Donald  Trump has ushered in the era of “fake news.” The only question is whether we should view Trump himself as  its creator  or its victim.  Now we see a parallel problem with Trump’s Attorney General Jeff Sessions– Is Sessions the enemy of “fake evidence” or its champion?  This NYT article by Jim Dwyer suggests he is its champion. https://www.nytimes.com/2017/04/11/nyregion/dental-molds-forensic-dentistry-research-bite-marks.html

By “fake evidence” I mean prosecution testimony that purports to be backed by scientific expertise, but in fact is  junk science. “Bite mark ” evidence is one example. Dwyer points out that twenty-one defendants nation-wide have been  convicted on the basis of  testimony by “experts” that their tooth impressions matched those found at a crime scene, only to later have the conviction overturned  when DNA proved the defendant innocent.  There is also “hair sample” analysis. A FBI study found  that the expert testimony on hair matches in their sample was false in 96% of the cases.  Ninety-six percent!!

And other formerly well-respected types  of forensic evidence, like handwriting identification and  tire tread matching, have also come under suspicion The Justice Department had until recently been working with nonpartisan  groups to improve the quality of “expert” testimony on forensic science. They seemed to be making good progress until President Trump named Jeff Sessions as his Attorney General. Sessions promptly disbanded the nonpartisan National Commission of Forensic Science and suspended an ongoing internal Justice Department review of the use (and misuse) of forensic science in closed cases.

The key issue here seems to be who should decide what constitutes good science in the use of forensic evidence– the scientists or the police and prosecutors?  Sessions, a former prosecutor,  has made clear where his loyalties lie. When  a Senator,  his reaction to a scathing report by the National Academy of Sciences (NAS) on the misuse of forensic evidence was disquieting: “I don’t think we should suggest that those proven scientific principles we have been using for decades are somehow uncertain.” But the NAS report had concluded that the hallowed “principles” Sessions  was defending were in fact mostly junk science.

I  link this issue to a larger malaise that I think has infected our justice system.  Even though we mouth the principle that every defendant is innocent until proven guilty, the reality is a conviction-driven system where the presumption of guilt attaches as soon as the  police  convince themselves they have the “bad guy” in custody.  From that point on, the system uses  a variety of techniques to get a conviction– denial of bail, over-charging to induce a plea to a lesser offense,  aggressive interrogations aimed at confessions, and questionable  eye witness identifications  are all available tools.  And now we find “fake evidence” also allows prosecutors to put  a sophisticated veneer on  what may be little more than a policeman’s  “hunch.”

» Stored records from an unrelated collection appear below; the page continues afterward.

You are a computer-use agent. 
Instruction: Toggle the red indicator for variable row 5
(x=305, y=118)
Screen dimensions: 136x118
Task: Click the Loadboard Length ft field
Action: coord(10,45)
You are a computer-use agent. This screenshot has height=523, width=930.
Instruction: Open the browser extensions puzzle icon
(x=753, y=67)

We can talk about systemic reforms all we want, but I have come to think that the problem goes beyond  shoddy procedures;  the  deeper  problem  may be that police and  prosecutors  feel they are infallible in identifying  guilty defendants.

In a recent post I told the story of the Norfolk Four, four sailors who made coerced confessions to a rape and murder DNA later showed they did not commit. https://guileisgood.com/2017/02/22/to-err-is-human/  The police started with one defendant who confessed after 9 hours of aggressive  interrogation, but later DNA testing showed him innocent of the rape.  So the police decided, not that he was innocent, but that he must have had an accomplice.  A second sailor was arrested and he too eventually confessed, but his DNA also proved him  innocent. The police reacted by arresting another “accomplice.”  And so the story continues.  What shocked me most about the case was that, even though the Norfolk Four were all  finally released from prison, no official– police officer, prosecutor, trial or appellate judge–  ever admitted that an error had been made. Police and prosecutors have to own up to the reality that they are not infallible.

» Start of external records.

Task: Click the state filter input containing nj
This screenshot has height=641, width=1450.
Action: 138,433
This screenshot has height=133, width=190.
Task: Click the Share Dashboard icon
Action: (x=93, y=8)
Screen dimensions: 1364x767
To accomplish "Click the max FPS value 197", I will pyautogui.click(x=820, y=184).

Of course, it’s somewhat presumptuous to believe that intelligent police and prosecutors are not aware of  the human propensity to make mistaken judgments. This realization, however, suggests a more sinister  explanation for prosecutor use of  unreliable evidence to convict defendants of crime– one that emphasizes  the similarity between “fake evidence” and “fake news.”  Maybe it’s not a question of a misguided  prosecution confidence that they are using shaky evidence to convict defendants they feel are guilty, but a callous lack of concern about convicting the innocent so long as someone is held responsible for the crime.  Better that we punish the guilty than the innocent, but even more important that someone be found guilty so the system will appear to be doing its job.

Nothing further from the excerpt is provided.